_Document segment_

[BEGIN]

The Board of Zoning Appeals contends, however, that the schools' use of the property was a permitted use under the provisions of the ordinance because it was a public use. It never was a nonconforming use. Although Maxey and Corneil correctly point out that ownership is not determinative of use, see Pleasureland Museum, Inc. v. Dailey (1981), Ind. App., 422 N.E.2d 754, 755, we find an important distinction is evident when the character of the use is examined. Vehicle maintenance garages, per se, are not permitted in the R-1 zoning district, however, because school or public uses are permitted, the bus barn was permitted as an accessory school use. It is the character of the use as school or public which qualifies it as a permitted use in the R-1 zoning district. Educational use of land is by its very nature in furtherance of the public health, welfare and morals. It is to be distinguished from commercial uses of land, and the Valparaiso ordinance clearly makes that distinction in the R-1 classification.

Article V, Section 5.10 of the ordinance provides:
"There may be a change in tenancy, ownership, or management of an existing nonconforming use, provided all regulations applicable to nonconforming uses are observed."

It is generally recognized that permitted uses include accessory uses customarily incident to the permitted use. 101A CJS Zoning Land Planning § 148, p. 464.

A somewhat analogous situation exists when municipal or governmental uses are exempt from zoning restrictions. Courts in other jurisdictions have held that a township would be exempt under an "essential services" exemption from restrictions on the collection and disposal of refuse but a private operator was not; Kersheske v. Township of Thomas (1965), 2 Mich. App. 1, 138 N.W.2d 509; a turnpike authority is exempt from local zoning provisions but not private grantees of excess land previously held by the turnpike authority. Village on the Hill, Inc. v. Massachusetts Turnpike Authority (1964), 348 Mass. 107, 202 N.E.2d 602, 611; a private company operating a trucking terminal on land leased from the State is subject to local zoning ordinances or regulations even though the State as a governmental user would not be. Youngstown Cartage Co. v. North Point Peninsula, Etc. (1975), 24 Md. App. 624, 332 A.2d 718. In each case above the distinction focused upon the governmental or public nature of the exempt use as compared to the private or commercial nature of the non-exempt use.

The character of the use changes when it ceases to be governmental and becomes commercial. It becomes a use which would not be permitted as a new use within the district. Thus we have no difficulty in holding that the plaintiffs' proposed use of the property, although similar to the schools' use when broadly characterized as a vehicle maintenance garage, is neither a permitted use under the ordinance nor a continuation of a nonconforming use. The schools' use was permitted; therefore, the use was never nonconforming.

The decision of the Board which denied Maxey and Corneil's petition to operate the facility as a continuation of a nonconforming use was not illegal, and the trial court properly dismissed the petition for writ of certiorari for failing, as a matter of law, to support its allegations of illegality.

[END]

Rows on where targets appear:

[BEGIN]

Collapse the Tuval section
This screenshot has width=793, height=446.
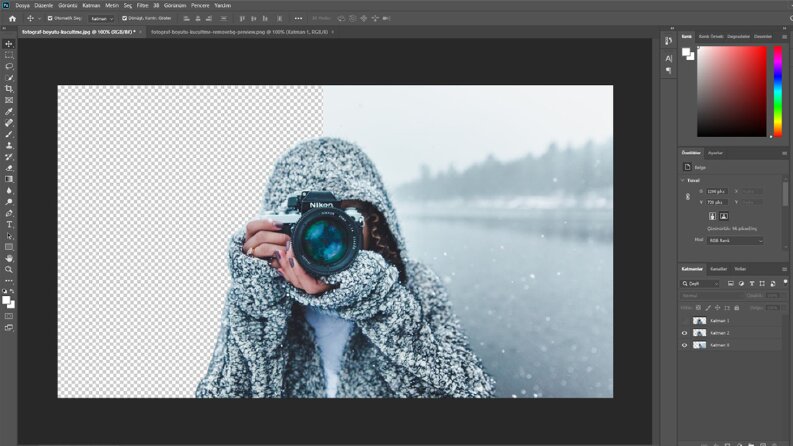pyautogui.click(x=683, y=180)
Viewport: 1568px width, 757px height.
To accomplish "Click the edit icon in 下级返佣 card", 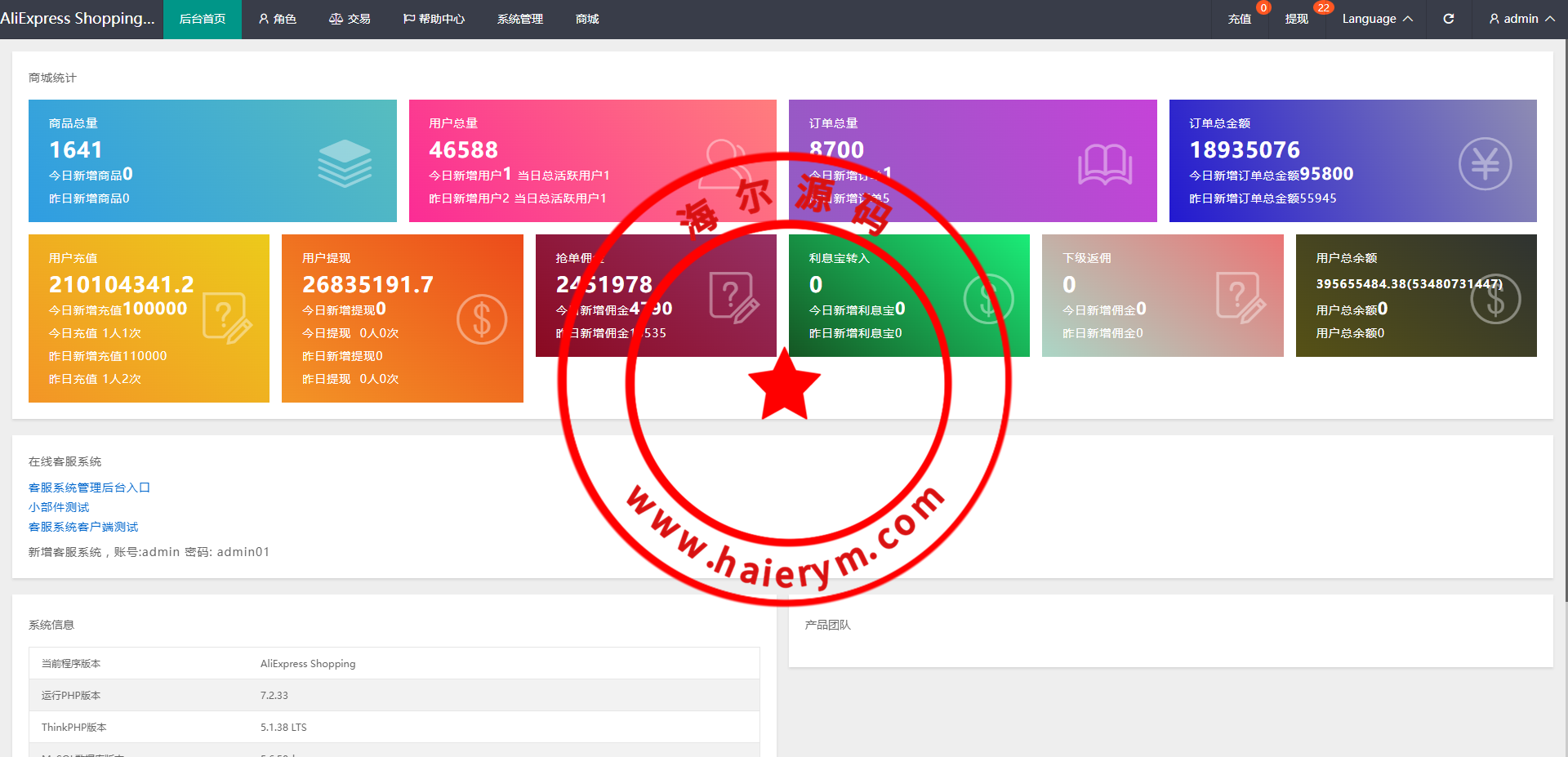I will (x=1240, y=298).
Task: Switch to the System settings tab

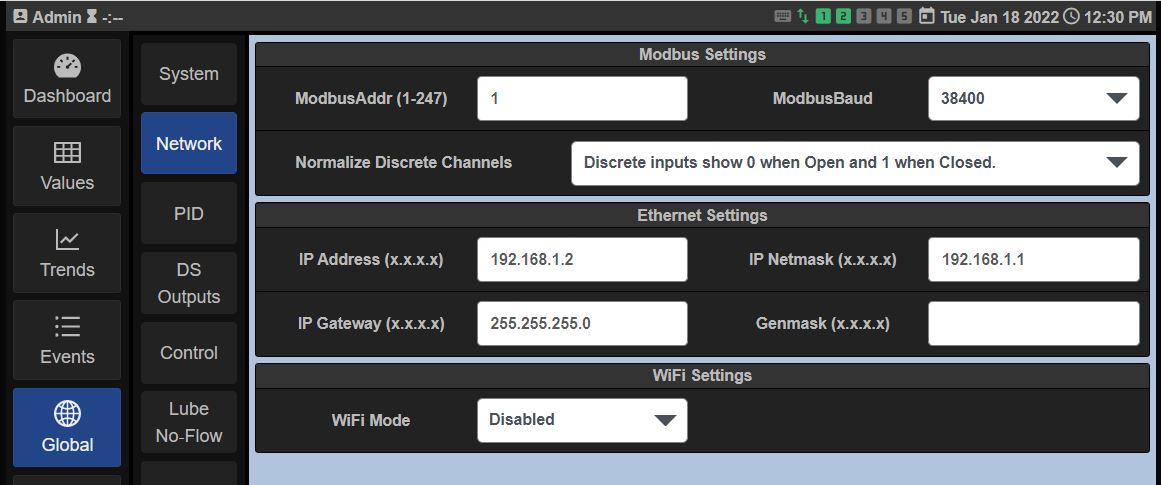Action: tap(189, 74)
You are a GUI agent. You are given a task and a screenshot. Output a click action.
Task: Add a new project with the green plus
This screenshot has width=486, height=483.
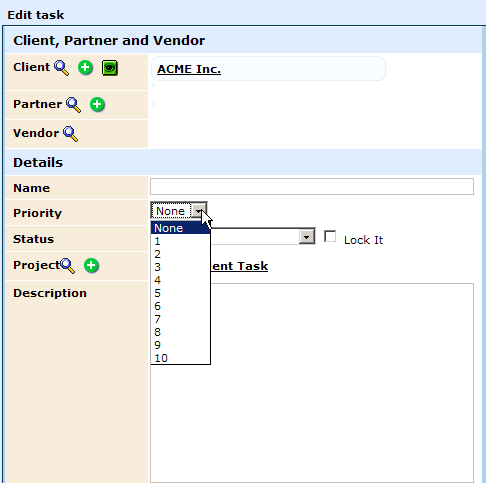(x=91, y=265)
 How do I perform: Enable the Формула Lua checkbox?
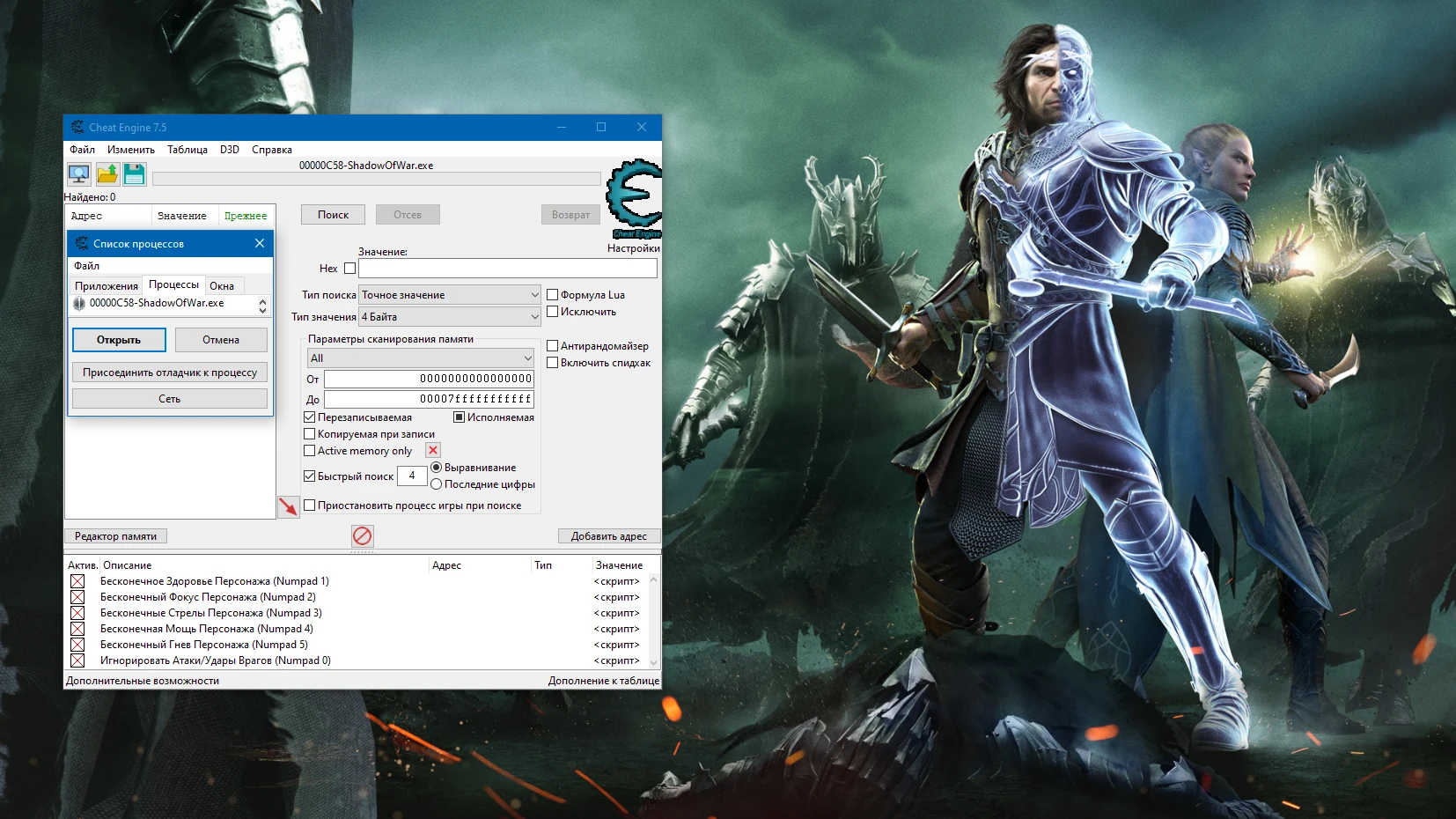point(552,294)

[END]

_Direction_
Repeat word for word the stretch of the zoning decision from "It is generally" through "148, p. 464.".

_Solution to the exercise_
It is generally recognized that permitted uses include accessory uses customarily incident to the permitted use. 101A CJS Zoning Land Planning § 148, p. 464.